Excerpt:

▬▬▬▬▬▬▬▬▬▬

My name is Corinne and in 2014 I gave birth to a beautiful baby girl in extremely traumatic circumstances. It is only now that I am really feeling the full weight of my traumatic birth and that is what caused me to go out and seek support. I Googled birth trauma and found the ABTA website. Reading through the material on the website I realised that I am not alone and there is support available. I also realised that there is a lot of information about birth trauma both physical and psychological and that made me angry. Why is it that we are not informed in the prenatal period about birth injuries and birth trauma, why are we not informed that instrumental births carry a high risk of permanent injury? Why are women who experience birth trauma not given information about the help available, why are we not offered the services of physiotherapists and psychologists to help us heal? Knowledge is power and by not giving us this knowledge we are being disempowered in our births and our lives thereafter.
My traumatic birth story is still really raw but I feel it is important to tell it to highlight the inadequacy in pre and postnatal care and hopefully improve it in the future. It is a long story but the short of it is that it was a 29-hour labour that started of natural. I went into spontaneous labour at home was admitted to hospital when my contractions were 5 mins apart and getting hard to manage at home. I was admitted to hospital and laboured in the bath with gas until it wasn’t working for me. I then had some morphine which I loved, I could feel my contractions and was managing beautifully. After four or five hours it was wearing off so I asked for more. I was examined at shift changeover and I had only dilated and extra cm so it was decided my labour was not progressing and I was given an epidural and synthetic oxytocin. This was fine but then the midwife moved me and the epidural was pulled out.
This is where my world came crashing down. I was being loaded with synthetic oxytocin, with no pain relief and no break in between contractions. It took hours to get the anaesthetist back in to place the epidural back in. I this time I truly felt I was going to die, I was in excruciating pain that I wasn’t meant to feel and on top of that I had an asthma attack. When the anaesthetist finally arrived I was ready to push but had to stay completely still through the nonstop contractions so they could get the epidural back in. It was instant relief and I was told I could push but every time I pushed my baby’s heart rate dropped, so it was decided she was in distress and I was prepped for theatre.
I was given a form to sign even though I couldn’t see or hold a pen because I had been in immense pain for so long. My partner read it, and I wrote a squiggle I still have no idea what I signed. I ended up in theatre and my baby was delivered with an episiotomy and forceps delivery. I had no idea then that I was injured. 9 weeks postnatal I felt a bulging sensation in my vagina and went to see my GP, she examined me and found that I had a rectocele and weak pelvic floor muscles so she referred my to a women’s physiotherapist. When she examined me and I had almost no muscle tone on my right side she told me that the deep pelvic floor muscles might be bruised from the forceps.

▬▬▬▬▬▬▬▬▬▬

Given data:
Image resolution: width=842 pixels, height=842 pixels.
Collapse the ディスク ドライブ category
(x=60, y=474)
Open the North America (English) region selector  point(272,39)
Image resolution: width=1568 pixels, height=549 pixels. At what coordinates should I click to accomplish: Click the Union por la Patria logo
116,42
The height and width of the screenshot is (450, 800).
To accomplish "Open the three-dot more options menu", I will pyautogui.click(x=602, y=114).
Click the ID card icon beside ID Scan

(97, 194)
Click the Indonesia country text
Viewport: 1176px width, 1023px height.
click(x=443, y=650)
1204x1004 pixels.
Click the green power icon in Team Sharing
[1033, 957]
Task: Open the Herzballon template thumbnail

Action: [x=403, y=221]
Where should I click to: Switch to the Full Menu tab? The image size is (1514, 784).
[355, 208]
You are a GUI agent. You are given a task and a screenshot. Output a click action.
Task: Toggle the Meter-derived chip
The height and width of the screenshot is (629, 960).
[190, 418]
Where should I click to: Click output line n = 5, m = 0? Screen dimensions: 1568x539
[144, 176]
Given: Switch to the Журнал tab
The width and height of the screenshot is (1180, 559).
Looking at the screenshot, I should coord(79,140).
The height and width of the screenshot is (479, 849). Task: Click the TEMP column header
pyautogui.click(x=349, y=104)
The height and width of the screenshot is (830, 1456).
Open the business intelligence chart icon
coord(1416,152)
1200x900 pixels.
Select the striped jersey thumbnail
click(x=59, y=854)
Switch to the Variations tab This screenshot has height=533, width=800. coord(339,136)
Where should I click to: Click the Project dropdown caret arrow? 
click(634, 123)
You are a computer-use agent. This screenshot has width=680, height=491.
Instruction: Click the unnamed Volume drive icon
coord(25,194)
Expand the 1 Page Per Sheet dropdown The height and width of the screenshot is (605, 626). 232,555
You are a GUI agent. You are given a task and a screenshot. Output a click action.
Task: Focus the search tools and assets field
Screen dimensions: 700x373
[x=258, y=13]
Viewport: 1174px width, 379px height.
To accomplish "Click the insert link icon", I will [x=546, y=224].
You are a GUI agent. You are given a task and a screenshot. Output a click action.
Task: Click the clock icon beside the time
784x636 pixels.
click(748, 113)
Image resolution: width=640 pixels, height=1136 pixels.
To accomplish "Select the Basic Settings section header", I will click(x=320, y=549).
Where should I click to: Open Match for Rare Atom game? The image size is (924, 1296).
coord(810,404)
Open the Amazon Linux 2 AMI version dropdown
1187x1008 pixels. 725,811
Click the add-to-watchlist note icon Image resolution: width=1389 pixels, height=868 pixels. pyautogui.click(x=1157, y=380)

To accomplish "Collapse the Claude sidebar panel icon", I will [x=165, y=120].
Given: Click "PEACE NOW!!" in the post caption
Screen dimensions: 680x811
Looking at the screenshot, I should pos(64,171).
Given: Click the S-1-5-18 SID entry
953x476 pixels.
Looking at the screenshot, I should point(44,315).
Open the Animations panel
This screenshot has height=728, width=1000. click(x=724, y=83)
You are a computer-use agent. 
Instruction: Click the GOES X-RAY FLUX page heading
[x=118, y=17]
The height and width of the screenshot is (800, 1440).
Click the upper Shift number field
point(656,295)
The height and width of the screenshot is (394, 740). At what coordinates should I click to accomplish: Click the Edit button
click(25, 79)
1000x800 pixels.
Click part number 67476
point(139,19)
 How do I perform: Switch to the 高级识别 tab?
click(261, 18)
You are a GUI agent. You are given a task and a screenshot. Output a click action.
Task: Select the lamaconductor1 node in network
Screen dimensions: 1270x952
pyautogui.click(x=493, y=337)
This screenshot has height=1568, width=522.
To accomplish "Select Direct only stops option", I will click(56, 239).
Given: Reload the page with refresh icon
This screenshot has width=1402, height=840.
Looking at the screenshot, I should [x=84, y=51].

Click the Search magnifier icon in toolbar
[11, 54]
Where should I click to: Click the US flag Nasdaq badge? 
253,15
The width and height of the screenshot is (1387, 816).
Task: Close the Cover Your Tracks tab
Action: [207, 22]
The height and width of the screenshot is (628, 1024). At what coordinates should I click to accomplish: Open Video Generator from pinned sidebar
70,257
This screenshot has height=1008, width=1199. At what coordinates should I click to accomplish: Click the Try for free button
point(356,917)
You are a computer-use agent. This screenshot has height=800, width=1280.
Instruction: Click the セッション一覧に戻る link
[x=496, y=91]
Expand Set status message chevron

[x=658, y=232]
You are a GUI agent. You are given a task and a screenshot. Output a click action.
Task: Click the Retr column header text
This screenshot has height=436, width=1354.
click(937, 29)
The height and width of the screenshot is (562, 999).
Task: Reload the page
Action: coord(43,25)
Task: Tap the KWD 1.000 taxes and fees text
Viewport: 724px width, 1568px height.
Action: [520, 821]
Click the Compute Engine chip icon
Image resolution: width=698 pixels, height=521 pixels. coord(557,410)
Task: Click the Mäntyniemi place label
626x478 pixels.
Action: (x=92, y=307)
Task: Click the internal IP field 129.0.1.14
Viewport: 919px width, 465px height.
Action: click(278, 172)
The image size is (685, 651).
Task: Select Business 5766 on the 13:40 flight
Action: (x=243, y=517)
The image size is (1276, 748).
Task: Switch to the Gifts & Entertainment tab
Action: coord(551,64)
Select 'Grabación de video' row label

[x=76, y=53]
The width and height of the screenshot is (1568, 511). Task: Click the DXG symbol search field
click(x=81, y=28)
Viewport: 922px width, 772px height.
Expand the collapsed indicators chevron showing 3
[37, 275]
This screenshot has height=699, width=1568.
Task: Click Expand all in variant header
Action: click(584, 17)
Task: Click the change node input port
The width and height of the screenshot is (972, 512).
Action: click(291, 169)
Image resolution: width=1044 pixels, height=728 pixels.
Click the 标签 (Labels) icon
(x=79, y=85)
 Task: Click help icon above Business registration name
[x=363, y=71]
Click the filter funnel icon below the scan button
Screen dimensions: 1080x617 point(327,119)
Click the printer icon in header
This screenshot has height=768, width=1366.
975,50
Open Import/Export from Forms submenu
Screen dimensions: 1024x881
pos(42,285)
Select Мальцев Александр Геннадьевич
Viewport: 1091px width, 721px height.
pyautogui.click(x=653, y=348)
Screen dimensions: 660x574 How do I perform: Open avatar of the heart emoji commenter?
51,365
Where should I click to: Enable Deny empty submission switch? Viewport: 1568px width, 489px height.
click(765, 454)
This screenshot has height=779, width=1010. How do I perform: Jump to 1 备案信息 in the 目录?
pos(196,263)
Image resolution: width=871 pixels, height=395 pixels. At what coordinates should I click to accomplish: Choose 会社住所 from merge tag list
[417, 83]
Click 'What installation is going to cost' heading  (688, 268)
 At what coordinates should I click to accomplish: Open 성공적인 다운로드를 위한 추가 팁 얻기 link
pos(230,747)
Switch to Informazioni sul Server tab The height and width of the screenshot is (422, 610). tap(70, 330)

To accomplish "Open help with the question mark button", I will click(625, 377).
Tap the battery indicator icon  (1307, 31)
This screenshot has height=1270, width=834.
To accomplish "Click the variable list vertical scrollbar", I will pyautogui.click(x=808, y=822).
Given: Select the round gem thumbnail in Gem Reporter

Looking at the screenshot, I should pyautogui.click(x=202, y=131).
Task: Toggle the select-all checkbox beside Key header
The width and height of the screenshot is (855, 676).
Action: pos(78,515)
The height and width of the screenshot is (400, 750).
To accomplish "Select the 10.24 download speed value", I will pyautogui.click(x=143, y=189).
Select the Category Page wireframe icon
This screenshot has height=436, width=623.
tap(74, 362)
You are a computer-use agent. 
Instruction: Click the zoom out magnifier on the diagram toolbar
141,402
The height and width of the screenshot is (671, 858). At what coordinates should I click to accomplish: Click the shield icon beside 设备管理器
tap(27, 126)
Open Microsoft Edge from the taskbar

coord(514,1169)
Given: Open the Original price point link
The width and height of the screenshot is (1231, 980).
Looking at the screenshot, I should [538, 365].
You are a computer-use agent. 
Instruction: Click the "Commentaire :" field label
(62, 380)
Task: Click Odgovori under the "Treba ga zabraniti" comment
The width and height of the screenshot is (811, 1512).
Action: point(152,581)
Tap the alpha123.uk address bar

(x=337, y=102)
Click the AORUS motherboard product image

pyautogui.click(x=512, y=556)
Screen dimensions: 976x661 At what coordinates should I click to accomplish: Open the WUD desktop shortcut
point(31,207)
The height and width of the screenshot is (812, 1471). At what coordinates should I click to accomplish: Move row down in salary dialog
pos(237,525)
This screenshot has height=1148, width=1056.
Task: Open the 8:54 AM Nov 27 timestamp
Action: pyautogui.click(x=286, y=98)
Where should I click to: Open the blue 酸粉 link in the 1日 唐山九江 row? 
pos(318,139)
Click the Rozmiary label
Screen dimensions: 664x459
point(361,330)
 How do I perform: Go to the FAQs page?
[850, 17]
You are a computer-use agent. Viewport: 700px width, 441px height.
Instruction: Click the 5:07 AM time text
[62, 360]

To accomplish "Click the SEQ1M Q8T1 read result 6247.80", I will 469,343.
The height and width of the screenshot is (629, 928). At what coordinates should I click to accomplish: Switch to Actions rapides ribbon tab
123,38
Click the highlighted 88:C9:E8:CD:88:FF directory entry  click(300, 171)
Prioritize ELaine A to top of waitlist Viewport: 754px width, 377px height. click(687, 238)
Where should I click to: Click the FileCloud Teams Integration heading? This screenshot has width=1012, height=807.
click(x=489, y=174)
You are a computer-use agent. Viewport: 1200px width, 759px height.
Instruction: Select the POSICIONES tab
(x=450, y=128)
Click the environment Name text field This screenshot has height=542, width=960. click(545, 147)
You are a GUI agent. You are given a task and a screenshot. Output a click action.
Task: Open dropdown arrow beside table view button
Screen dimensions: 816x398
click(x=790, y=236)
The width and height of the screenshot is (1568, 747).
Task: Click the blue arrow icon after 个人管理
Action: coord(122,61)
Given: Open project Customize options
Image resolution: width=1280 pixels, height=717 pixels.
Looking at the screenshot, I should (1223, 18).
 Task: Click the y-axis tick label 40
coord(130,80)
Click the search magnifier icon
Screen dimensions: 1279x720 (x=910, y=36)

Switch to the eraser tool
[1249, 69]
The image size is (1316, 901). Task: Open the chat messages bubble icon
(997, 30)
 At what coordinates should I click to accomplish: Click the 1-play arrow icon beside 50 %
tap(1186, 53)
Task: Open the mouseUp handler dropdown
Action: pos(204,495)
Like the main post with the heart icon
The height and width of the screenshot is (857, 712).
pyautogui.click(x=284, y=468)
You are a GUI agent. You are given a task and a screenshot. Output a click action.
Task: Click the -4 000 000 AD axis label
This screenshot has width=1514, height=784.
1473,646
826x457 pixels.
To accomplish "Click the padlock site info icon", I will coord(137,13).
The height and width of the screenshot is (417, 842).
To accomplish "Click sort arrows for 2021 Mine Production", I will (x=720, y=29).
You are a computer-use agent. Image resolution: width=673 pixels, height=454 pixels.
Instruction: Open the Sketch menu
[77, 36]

▬▬▬▬▬▬▬▬▬▬

Required action:
List every form of pain relief the birth story says was used during labor.

Exercise output:
Gas, morphine, and an epidural.